▶ **Task to complete**
Give the number of lines below with "under" in them, leaving out anything else.

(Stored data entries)
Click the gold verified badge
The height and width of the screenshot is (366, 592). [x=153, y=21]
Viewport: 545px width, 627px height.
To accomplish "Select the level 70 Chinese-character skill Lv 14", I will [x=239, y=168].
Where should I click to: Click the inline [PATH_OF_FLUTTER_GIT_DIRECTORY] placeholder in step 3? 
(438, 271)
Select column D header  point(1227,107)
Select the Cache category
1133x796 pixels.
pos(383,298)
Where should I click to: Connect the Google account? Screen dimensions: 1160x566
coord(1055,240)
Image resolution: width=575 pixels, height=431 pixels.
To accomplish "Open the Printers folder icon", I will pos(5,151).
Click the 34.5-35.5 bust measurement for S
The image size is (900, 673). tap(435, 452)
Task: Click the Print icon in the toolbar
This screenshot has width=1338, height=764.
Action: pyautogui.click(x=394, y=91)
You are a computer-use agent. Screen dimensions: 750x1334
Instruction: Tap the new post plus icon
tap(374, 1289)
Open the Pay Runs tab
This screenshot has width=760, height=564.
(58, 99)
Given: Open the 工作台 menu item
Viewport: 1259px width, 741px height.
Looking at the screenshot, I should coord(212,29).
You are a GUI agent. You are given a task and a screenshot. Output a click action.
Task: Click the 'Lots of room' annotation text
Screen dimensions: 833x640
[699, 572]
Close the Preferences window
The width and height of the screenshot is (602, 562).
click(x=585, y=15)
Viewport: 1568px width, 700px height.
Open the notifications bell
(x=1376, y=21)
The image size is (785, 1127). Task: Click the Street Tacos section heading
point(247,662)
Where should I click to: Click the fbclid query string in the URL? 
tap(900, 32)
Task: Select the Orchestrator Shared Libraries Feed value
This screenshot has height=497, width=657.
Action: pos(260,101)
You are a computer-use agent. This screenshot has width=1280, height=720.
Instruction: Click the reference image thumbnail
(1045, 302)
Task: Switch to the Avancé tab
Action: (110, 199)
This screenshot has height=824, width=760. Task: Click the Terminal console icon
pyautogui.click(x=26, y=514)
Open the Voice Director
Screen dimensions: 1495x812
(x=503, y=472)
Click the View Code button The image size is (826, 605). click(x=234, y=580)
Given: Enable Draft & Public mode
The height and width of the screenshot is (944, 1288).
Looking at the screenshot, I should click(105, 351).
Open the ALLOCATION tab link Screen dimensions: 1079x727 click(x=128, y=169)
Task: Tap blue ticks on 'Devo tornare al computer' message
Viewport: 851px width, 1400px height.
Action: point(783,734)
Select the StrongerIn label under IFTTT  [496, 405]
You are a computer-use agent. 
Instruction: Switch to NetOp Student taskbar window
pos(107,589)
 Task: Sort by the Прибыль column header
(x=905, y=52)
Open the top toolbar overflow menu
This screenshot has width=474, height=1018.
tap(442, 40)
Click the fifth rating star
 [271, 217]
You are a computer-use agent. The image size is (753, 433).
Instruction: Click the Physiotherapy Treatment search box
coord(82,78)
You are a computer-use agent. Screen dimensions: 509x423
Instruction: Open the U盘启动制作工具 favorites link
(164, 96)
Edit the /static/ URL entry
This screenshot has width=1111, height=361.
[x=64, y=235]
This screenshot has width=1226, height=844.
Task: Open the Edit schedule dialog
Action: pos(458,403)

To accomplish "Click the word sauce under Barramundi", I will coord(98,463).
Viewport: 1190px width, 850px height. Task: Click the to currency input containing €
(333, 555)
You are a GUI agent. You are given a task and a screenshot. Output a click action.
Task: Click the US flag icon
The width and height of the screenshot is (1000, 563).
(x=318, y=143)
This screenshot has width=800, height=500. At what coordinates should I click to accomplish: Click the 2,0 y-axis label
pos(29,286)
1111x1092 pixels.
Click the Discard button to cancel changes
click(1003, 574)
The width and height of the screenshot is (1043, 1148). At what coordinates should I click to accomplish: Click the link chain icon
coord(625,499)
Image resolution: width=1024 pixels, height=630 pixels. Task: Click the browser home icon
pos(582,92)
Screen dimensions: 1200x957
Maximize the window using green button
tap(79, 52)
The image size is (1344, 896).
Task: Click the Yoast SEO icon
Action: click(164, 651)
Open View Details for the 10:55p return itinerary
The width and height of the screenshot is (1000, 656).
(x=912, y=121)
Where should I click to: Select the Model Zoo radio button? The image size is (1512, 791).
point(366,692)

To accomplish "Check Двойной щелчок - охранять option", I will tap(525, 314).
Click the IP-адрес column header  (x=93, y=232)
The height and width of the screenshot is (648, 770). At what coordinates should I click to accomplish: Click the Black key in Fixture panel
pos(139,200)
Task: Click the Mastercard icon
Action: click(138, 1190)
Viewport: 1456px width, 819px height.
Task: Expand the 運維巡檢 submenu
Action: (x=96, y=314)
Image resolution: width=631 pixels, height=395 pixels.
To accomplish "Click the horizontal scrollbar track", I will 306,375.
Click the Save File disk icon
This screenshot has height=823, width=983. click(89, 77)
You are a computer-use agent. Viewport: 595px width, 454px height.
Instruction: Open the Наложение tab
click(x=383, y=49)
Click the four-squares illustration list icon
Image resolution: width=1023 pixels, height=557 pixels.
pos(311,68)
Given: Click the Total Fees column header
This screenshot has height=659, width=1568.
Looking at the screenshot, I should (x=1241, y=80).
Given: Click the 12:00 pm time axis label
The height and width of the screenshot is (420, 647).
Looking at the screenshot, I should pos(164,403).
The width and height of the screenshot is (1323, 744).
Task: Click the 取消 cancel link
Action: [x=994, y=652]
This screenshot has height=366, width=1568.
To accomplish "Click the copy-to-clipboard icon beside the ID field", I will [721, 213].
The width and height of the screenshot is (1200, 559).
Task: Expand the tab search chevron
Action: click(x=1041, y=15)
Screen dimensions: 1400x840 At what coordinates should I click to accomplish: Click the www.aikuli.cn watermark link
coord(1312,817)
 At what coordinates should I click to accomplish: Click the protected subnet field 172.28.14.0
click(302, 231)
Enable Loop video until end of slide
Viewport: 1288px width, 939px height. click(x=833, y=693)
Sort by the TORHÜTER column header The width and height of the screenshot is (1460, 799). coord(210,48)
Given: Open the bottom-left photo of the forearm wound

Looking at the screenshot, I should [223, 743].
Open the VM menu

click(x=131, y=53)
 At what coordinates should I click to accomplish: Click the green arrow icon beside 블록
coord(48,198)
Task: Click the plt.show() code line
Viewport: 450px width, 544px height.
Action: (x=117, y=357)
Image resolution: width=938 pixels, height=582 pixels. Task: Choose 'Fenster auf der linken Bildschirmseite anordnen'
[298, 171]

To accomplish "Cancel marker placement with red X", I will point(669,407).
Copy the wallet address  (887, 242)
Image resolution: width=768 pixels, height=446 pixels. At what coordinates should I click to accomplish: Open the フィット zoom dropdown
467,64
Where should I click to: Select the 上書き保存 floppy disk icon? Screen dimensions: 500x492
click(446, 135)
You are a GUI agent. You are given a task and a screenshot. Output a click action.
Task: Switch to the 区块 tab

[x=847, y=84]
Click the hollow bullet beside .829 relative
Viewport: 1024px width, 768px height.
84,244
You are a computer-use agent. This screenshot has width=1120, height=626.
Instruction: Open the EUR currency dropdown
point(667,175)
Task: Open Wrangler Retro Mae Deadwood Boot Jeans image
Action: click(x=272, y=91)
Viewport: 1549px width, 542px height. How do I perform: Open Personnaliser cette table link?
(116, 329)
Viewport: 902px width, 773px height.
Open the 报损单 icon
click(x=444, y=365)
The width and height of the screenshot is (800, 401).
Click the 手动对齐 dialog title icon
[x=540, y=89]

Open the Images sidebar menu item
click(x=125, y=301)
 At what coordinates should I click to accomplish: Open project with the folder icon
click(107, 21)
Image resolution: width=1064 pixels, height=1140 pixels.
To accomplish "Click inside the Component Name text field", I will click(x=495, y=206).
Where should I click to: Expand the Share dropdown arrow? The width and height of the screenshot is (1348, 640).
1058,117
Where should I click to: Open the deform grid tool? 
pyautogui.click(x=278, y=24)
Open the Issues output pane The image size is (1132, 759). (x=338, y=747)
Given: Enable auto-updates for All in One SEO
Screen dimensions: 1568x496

▶ **Completed exercise**
2